Extrait à lire:

╔══

Le 20 février dernier, neuf détenus du centre pénitentiaire de Ducos soutenus par l’OIP saisissaient la Cour européenne des droits de l’homme (CEDH). Devant la haute juridiction européenne, ils réclament de l’Etat français la mobilisation de moyens matériels et financiers pour faire cesser immédiatement les traitements inhumains et dégradants auxquels les soumettent leurs conditions de détention dans cet établissement surpeuplé. Le centre pénitentiaire de Ducos, unique prison de Martinique, se place parmi les plus saturés de France avec 944 détenus pour 569 places opérationnelles.
La surpopulation est structurelle dans ce centre pénitentiaire qui a ouvert en 1996 et dont le taux d’occupation approche aujourd’hui les 230% pour le quartier maison d’arrêt. Cette surpopulation endémique conduit à une situation sanitaire catastrophique. Des rapports successifs du Contrôleur général des lieux de privation de liberté et de l’agence régionale de santé, en 2009 et 2011 pointaient des cellules étroites, peu ventilées et investies par les nuisibles. Dans certaines, on dénombre jusqu’à six détenus pour moins 10m2 d’espace.

╚══

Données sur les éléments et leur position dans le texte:
╔══

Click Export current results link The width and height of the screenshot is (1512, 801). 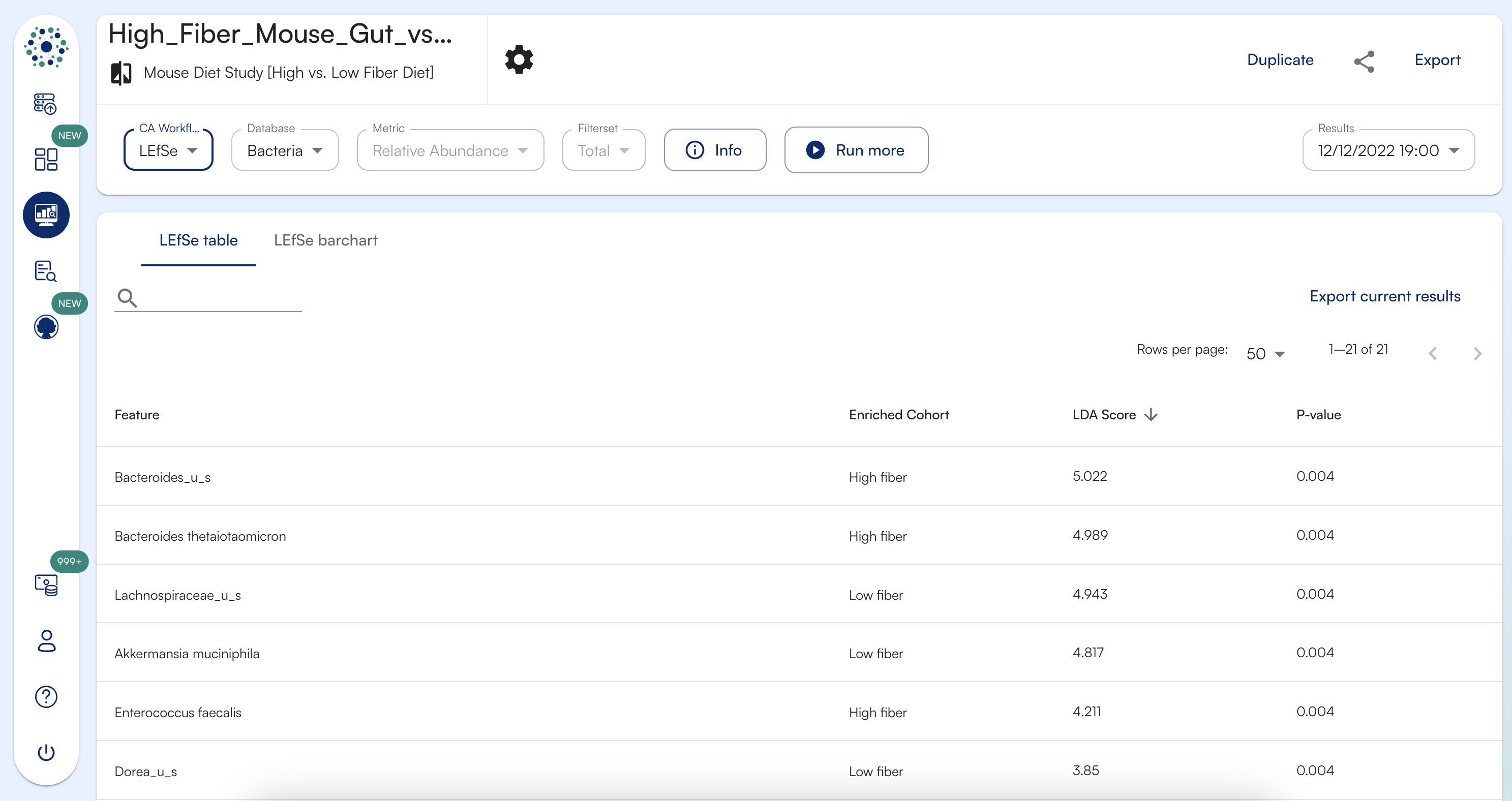1384,296
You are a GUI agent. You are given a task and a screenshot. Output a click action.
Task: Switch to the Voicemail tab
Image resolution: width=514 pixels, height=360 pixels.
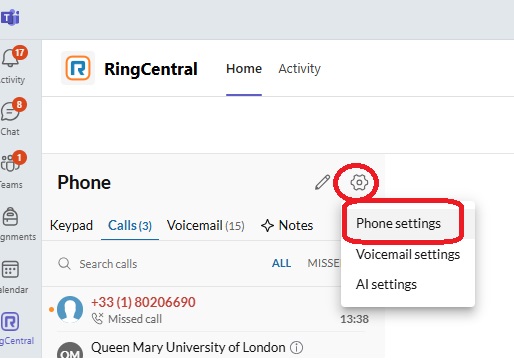point(206,225)
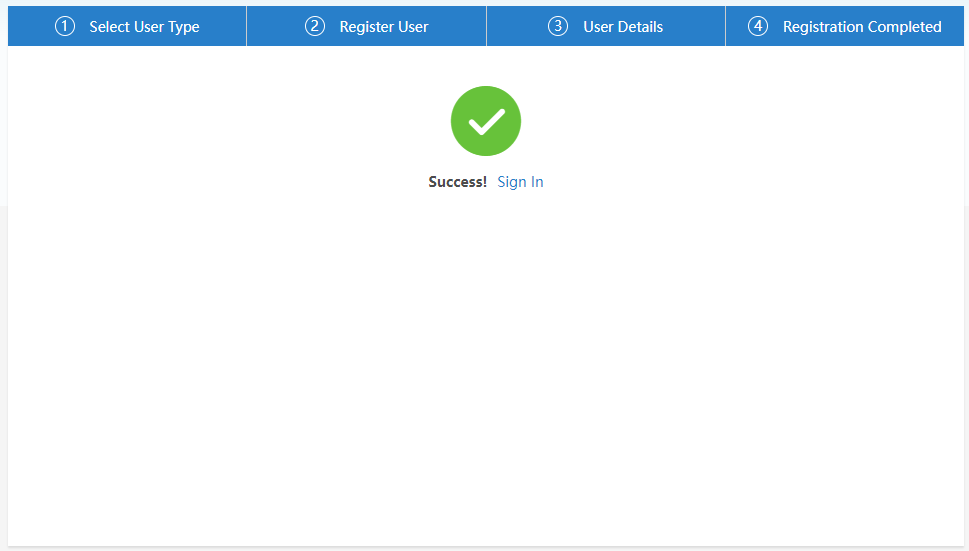This screenshot has height=551, width=969.
Task: Click the divider between steps 1 and 2
Action: [x=246, y=26]
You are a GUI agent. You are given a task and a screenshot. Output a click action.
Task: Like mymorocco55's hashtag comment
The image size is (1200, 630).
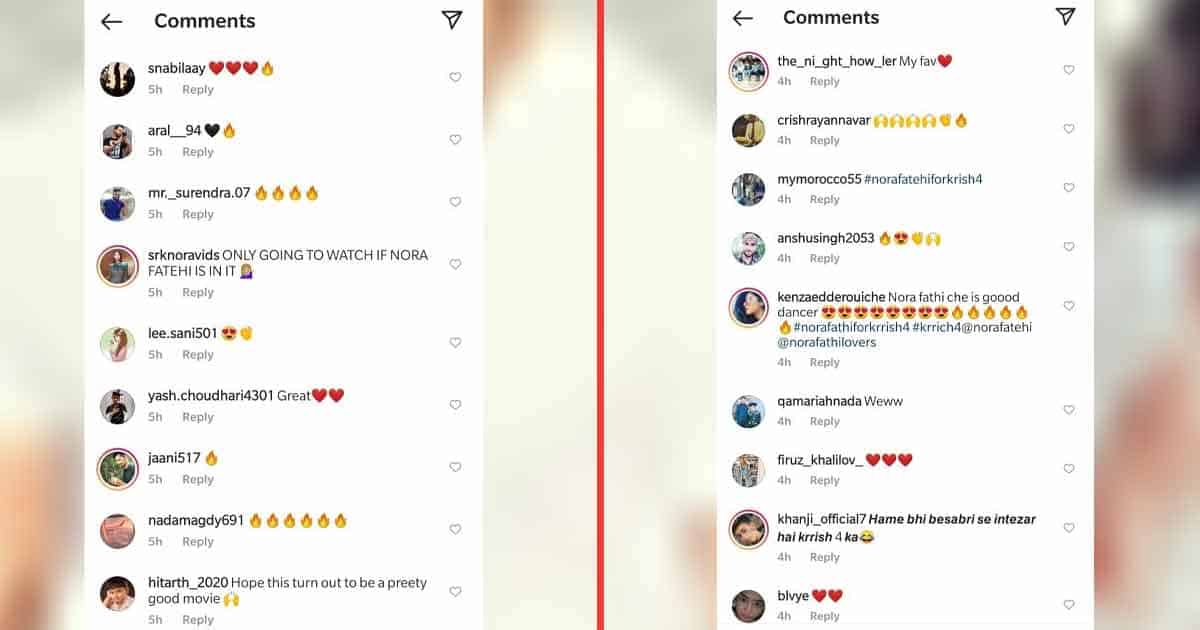coord(1069,188)
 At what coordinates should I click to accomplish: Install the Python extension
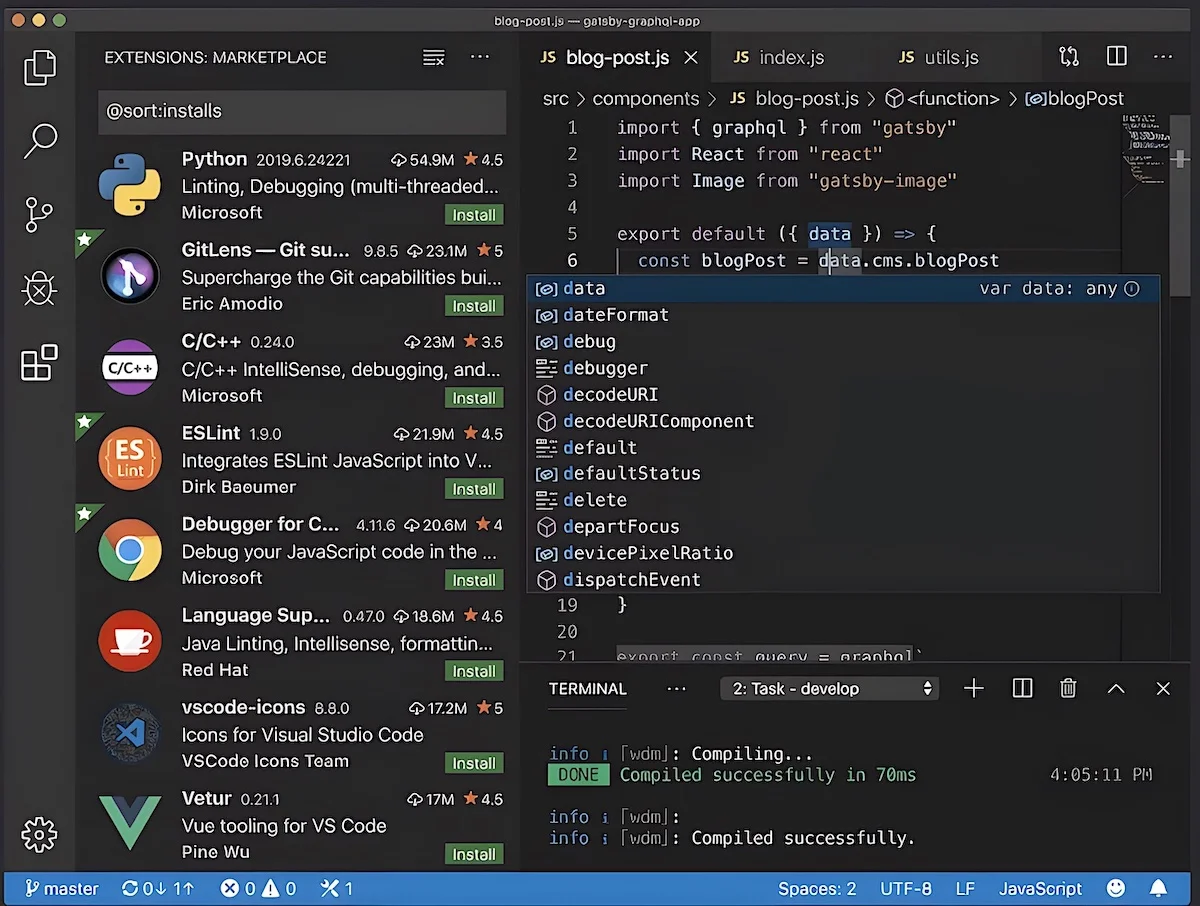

╚══

À faire:
**1.** Résumez en deux phrases l'extrait sur la prison de Ducos.
**2.** Répondez aux questions suivantes à partir de l'extrait sur la prison de Ducos.
(a) Combien de détenus ont saisi la Cour européenne des droits de l'homme ?
(b) En quelle année le centre pénitentiaire a-t-il ouvert ?
(c) Jusqu'à combien de détenus se partagent parfois moins de 10 m² ?

Réponses proposées:
**1.** Le 20 février, neuf détenus du centre pénitentiaire de Ducos, soutenus par l'OIP, ont saisi la CEDH pour que l'État français donne des moyens afin de faire cesser les traitements inhumains et dégradants liés à leurs conditions de détention. Unique prison de Martinique, ouverte en 1996, l'établissement compte 944 détenus pour 569 places opérationnelles, et cette surpopulation structurelle conduit à une situation sanitaire catastrophique.

**2.**
(a) Neuf.
(b) En 1996.
(c) Jusqu'à six.